- SOURCE EXTRACT -

__________________________________________________

Financial Highlights for the Six Months Ended December 31, 2007: -- Fiscal year 2008 year-to-date residential property revenue decreased 16% to $263.8 million (586 homes) compared to $314.9 million (740 homes) for the prior year period. The average selling price for homes delivered in fiscal year 2008 year-to-date was $450,000 compared to $426,000 in the prior year.

-- Fiscal year 2008 year-to-date new orders decreased 8% to $247.3 million (587 homes) compared with $270.1 million (616 homes) for the prior year period.

-- The Company experienced a cancellation rate of approximately 24% for the six months ended December 31, 2007, which is down from 27% for the six months ended December 31, 2006.

-- Fiscal year 2008 year-to-date loss from continuing operations was $40.4 million ($2.18 per diluted share), including charges related to inventory impairments, land sale impairments, write-offs of abandoned projects and other pre-acquisition costs and severance charges of $37.2 million, net of tax, compared to loss from continuing operations of $3.0 million ($0.16 per diluted share) for the prior year period, including charges related to inventory impairments, write-offs of abandoned projects and other pre-acquisition costs and severance charges of $12.8 million, net of tax. Excluding charges for inventory impairments, land sale impairments, write-offs of abandoned projects and other pre-acquisition costs and severance charges, fiscal year 2008 year-to-date adjusted loss from continuing operations was $3.1 million ($0.17 per diluted share) compared to fiscal year 2007 year-to-date adjusted income from continuing operations of $9.8 million ($0.53 per diluted share) (1).

-- Excluding charges for inventory impairments, land sale impairments, write-offs of abandoned projects and other pre-acquisition costs, stock option expense and severance expense, fiscal year 2008 year-to-date adjusted EBITDA(2) decreased to $7.4 million compared to $25.7 million for the prior year period.

__________________________________________________

- WORK TO DO -
a - From the financial highlights, list every category of charge or expense that is excluded in arriving at the fiscal year 2008 year-to-date adjusted EBITDA figure.
b - Using the financial highlights, answer the following:
(i) What cancellation rate did the Company experience for the six months ended December 31, 2007?
(ii) What was the average selling price for homes delivered in fiscal year 2008 year-to-date?
(iii) How many homes did fiscal year 2008 year-to-date new orders represent?
c - Pick up the financial highlights for the six months ended December 31, 2007 immediately after their final sentence and continue them.
The material that follows is separate from the financial highlights above.

__________________________________________________

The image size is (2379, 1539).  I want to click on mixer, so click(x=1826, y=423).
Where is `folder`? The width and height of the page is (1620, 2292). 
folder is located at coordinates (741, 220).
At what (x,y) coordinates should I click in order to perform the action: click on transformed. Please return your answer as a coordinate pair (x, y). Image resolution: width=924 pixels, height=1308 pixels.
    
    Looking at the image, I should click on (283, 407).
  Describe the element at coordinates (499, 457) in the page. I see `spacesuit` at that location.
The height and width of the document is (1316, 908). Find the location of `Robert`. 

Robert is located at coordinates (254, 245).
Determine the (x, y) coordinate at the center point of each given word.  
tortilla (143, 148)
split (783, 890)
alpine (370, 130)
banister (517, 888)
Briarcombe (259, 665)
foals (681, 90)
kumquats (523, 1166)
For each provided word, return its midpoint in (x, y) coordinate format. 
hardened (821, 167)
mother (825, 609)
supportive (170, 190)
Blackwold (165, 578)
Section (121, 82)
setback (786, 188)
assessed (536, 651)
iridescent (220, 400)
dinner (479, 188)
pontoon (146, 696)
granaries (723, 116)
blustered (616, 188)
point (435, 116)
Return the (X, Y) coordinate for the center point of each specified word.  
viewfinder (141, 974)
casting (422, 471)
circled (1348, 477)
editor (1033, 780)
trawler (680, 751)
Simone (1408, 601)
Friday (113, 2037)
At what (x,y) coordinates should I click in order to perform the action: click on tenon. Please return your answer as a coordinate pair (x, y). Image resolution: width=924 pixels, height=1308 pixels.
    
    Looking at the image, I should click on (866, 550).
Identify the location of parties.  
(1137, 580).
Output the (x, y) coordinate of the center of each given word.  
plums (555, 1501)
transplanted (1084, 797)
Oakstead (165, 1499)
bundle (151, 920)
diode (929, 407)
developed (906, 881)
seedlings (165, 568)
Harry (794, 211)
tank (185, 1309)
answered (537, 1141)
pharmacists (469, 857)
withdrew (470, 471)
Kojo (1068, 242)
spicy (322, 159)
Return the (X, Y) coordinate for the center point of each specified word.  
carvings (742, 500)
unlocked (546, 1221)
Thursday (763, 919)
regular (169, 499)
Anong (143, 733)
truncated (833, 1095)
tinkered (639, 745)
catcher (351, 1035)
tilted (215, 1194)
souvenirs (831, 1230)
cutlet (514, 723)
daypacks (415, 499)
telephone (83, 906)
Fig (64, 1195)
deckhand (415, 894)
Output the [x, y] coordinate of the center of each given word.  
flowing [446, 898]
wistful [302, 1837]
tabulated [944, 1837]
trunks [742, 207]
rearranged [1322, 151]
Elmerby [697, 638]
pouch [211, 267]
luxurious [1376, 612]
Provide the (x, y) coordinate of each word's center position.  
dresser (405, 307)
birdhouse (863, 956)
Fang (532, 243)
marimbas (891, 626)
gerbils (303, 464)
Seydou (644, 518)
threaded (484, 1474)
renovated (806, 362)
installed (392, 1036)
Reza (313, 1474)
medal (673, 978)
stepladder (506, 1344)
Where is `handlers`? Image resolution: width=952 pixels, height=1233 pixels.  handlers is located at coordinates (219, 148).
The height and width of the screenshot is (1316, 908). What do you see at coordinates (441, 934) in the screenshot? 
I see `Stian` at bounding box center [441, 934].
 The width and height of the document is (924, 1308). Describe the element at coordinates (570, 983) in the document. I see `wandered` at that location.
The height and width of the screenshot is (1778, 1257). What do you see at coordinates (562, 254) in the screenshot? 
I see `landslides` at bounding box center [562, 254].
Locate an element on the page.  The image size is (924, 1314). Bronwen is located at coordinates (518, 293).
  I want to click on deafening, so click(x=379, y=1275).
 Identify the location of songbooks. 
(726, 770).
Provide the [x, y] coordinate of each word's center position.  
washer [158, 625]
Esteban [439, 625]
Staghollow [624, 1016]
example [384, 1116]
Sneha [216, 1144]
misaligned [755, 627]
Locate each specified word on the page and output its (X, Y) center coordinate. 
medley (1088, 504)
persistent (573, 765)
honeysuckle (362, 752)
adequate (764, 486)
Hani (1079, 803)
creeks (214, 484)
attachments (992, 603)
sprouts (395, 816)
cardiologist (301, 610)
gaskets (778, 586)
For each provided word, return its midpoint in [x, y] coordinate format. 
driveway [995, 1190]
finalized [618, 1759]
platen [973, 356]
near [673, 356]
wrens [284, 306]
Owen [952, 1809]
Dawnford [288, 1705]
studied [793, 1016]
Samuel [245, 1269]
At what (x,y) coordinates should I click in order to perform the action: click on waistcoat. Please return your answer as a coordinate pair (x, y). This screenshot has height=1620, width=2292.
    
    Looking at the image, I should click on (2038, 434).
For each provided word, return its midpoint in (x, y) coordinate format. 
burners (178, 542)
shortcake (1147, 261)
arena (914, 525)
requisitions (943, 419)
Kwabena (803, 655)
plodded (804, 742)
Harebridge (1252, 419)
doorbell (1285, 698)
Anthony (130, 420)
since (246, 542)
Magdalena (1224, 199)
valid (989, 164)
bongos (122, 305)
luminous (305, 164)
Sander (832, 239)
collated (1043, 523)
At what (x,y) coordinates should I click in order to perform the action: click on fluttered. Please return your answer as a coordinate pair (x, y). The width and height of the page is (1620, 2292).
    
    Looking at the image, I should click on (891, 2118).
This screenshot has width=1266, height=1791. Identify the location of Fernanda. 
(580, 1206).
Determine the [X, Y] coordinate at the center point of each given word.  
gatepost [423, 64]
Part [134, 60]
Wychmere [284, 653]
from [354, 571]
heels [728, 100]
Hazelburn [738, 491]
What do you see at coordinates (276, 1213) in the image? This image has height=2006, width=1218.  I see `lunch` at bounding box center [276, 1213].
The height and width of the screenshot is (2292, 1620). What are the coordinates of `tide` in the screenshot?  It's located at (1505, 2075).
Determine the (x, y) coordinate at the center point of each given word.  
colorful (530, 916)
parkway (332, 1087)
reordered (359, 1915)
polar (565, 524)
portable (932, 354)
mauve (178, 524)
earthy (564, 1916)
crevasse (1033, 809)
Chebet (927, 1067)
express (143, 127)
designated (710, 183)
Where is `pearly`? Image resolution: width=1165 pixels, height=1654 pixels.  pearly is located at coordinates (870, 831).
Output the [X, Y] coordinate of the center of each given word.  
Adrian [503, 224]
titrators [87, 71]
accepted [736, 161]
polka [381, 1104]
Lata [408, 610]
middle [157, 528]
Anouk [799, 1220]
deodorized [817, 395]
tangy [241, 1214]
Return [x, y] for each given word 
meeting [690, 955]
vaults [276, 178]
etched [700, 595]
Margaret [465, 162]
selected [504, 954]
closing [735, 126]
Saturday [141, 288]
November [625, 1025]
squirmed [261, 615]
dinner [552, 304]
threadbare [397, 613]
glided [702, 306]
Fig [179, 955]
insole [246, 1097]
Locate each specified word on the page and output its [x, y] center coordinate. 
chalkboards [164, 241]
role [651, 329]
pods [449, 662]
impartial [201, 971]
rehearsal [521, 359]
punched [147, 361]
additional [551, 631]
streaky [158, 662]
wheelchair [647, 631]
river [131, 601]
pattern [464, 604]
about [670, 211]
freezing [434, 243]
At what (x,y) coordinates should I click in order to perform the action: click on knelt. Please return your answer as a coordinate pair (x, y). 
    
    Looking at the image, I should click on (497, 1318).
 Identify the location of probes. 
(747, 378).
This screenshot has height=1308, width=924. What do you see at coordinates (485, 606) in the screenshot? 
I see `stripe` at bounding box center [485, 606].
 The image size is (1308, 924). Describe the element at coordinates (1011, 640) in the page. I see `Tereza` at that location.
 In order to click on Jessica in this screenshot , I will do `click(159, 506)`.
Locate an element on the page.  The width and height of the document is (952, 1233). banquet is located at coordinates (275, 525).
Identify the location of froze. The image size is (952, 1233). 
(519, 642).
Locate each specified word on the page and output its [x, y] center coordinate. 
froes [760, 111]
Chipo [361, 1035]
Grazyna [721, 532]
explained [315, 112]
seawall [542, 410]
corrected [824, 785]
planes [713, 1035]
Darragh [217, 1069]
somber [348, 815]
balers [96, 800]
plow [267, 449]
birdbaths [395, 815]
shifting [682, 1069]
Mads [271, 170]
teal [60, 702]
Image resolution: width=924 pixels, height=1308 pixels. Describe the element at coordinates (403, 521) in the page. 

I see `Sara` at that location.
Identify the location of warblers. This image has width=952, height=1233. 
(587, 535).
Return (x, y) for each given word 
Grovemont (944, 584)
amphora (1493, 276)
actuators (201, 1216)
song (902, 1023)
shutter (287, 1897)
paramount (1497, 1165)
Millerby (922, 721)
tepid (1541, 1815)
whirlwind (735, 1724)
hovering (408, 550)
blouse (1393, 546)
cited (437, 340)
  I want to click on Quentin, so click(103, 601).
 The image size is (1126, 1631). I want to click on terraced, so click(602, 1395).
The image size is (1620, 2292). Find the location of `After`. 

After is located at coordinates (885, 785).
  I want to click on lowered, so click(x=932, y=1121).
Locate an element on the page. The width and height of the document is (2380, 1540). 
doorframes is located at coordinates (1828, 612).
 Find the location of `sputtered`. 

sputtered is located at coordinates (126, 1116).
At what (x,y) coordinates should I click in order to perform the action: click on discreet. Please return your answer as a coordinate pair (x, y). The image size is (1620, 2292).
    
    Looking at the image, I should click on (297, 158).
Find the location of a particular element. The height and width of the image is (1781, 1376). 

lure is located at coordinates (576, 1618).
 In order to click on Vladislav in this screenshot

__________________________________________________

- RESULTS OF THE EXERCISE -
a -
- Inventory impairments
- Land sale impairments
- Write-offs of abandoned projects and other pre-acquisition costs
- Stock option expense
- Severance expense

b -
(i) Approximately 24%
(ii) $450,000
(iii) 587 homes

c -
Impairment of Inventory, Impairment on Land to be Sold and the Write-off of Abandoned Projects and Other Pre-Acquisition Costs:

As a result of various factors, including a decrease in anticipated absorption rates at various communities, slower than anticipated pace of new orders, increased uncertainty with respect to the overall mortgage market, increased mortgage underwriting standards, an increase in sales incentives and decreased homebuyer demand due to lower consumer confidence in the overall housing market, the Company recorded a pre-tax charge in the fiscal year 2008 second quarter related to inventory impairments on inventory held at December 31, 2007, and additional pre-tax charges for aggregate impairments prior to the closings of each of the nine individual property dispositions in the second quarter described below.

-- For the fiscal year 2008 second quarter, the Company recorded inventory impairments of $22.9 million on a pre-tax basis ($13.9 million net of tax), which consisted of impairments on 17 communities each held at December 31, 2007, across each of the Company's four regions. For the fiscal year 2007 second quarter, the Company recognized $6.7 million for inventory impairments ($4.0 million net of tax).

-- For the fiscal year 2008 year-to-date, the Company recorded inventory impairments of $23.6 million on a pre-tax basis ($14.3 million net of tax). These amounts consisted of impairments on 18 communities, across each of the Company's four regions. For the fiscal year 2007 year-to- date, the Company recognized $9.9 million for inventory impairments ($6.0 million net of tax).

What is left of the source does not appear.